Robert F. Kokrda, Omaha, Neb., argued, for appellee.
Before LAY, Chief Judge, and HEANEY and BOWMAN, Circuit Judges.
John W. (Jack) Waterman appeals from the district court's denial of his motion to vacate, set aside, or correct his sentence under 28 U.S.C. Sec. 2255 (1982). Waterman claims that an agreement between the government and the star prosecution witness against him irreparably tainted that witness' testimony, depriving Waterman of the fundamental fairness protected by the United States Constitution. We hold that the government's agreement with its key witness hampered the truth-finding function of the jury to a degree which cannot be reconciled with the fair procedures guaranteed by the due process clause of the fifth amendment. Because the testimony given pursuant to this agreement was critical to support Waterman's conviction, we reverse the district court's denial of his section 2255 motion.

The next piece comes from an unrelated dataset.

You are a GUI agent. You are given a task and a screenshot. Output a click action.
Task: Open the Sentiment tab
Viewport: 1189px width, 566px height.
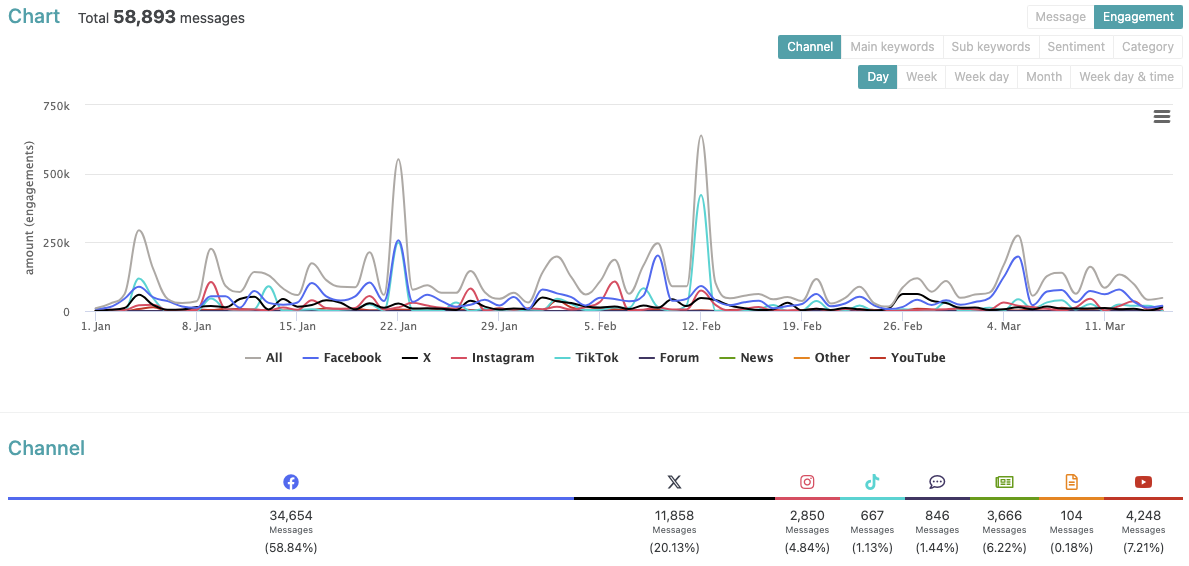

We are not unfamiliar with Waterman or his case. A jury convicted him on five counts of mail fraud arising out of an arson-for-profit scheme conducted in Omaha, Nebraska, from 1976 through 1978. See 18 U.S.C. Secs. 1341-1342 (1982). On June 17, 1982, the district court sentenced Waterman to two years imprisonment on each count, the terms to run consecutively, for a total sentence of ten years. Waterman appealed to this Court, alleging that the district court improperly refused to order the production of FBI notes concerning the pretrial interviews of a prosecution witness and challenging the sufficiency of the evidence supporting each count against him. United States v. Waterman, 704 F.2d 1014, 1016 (8th Cir.1983). We found no merit to Waterman's allegation concerning the FBI notes, and held the evidence at trial sufficient to support four of the five counts on which Waterman was convicted. We reversed the conviction on the fifth count for insufficient evidence because it rested entirely upon the uncorroborated hearsay testimony of the ringleader of the fraudulent scheme, Eugene Gamst. Id. at 1017-1018.

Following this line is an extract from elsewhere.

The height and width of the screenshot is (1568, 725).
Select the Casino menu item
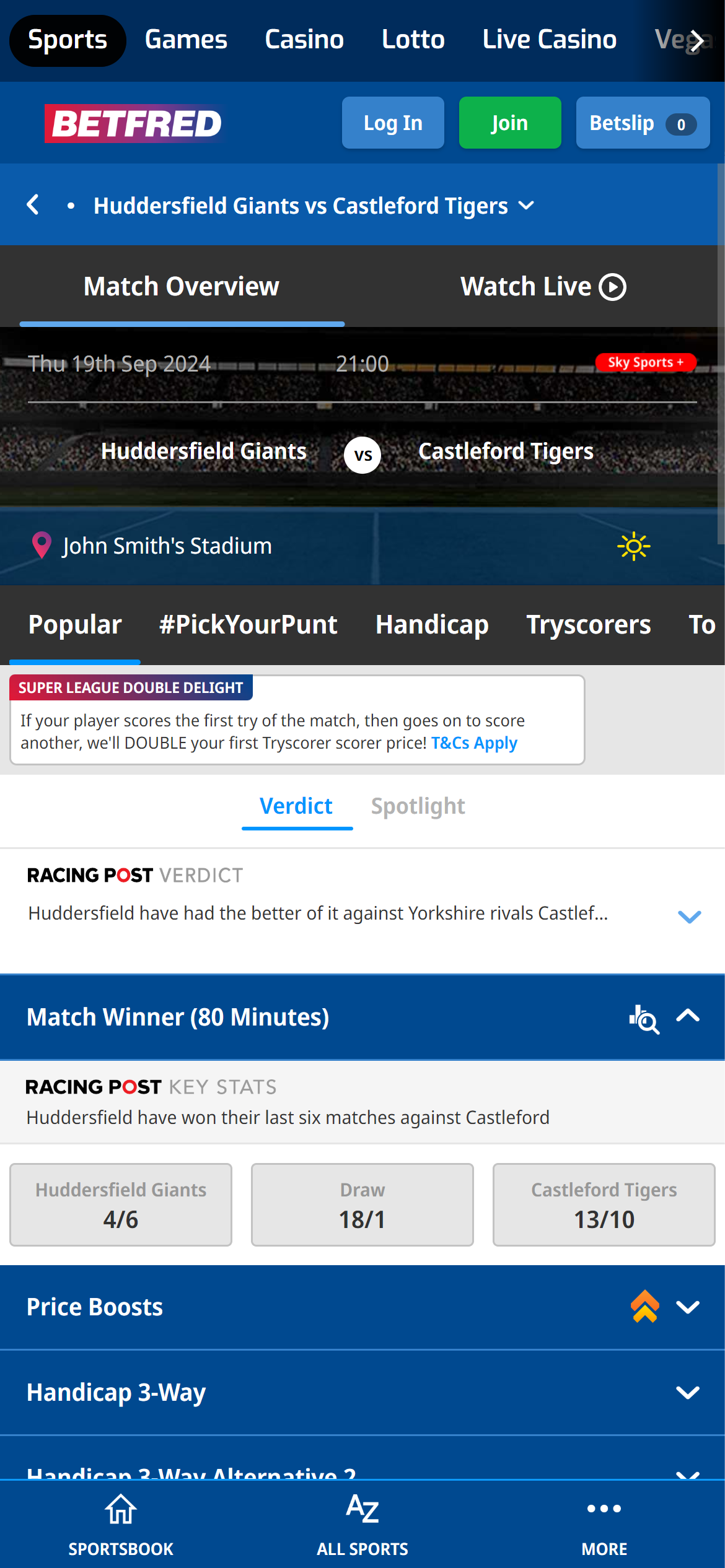(x=304, y=39)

Waterman then petitioned this Court for a panel rehearing or a rehearing en banc. He based this petition upon an allegedly improper agreement between the government and Gamst at the time of Waterman's trial. Gamst had previously pled guilty to participation in arson and fraud activities in Omaha and elsewhere. He received a twelve-year sentence for his crimes pursuant to an agreement with the government to testify against others in the scheme. Id. at 1016. We upheld the convictions of several of Gamst's accomplices on direct appeal in United States v. Lemm, 680 F.2d 1193 (8th Cir.1982), cert. denied, 459 U.S. 1110, 103 S.Ct. 739, 74 L.Ed.2d 960 (1983). After the trial in Lemm, Gamst sought a reduction of his twelve-year sentence under Fed.R.Crim.P. 35. On petition for rehearing or rehearing en banc in the Waterman appeal, Waterman alleged that the government agreed to recommend a two-year reduction in Gamst's sentence if his continued cooperation led to further indictments. Waterman asserted that this "bounty" or "contingency" agreement tainted Gamst's testimony against him.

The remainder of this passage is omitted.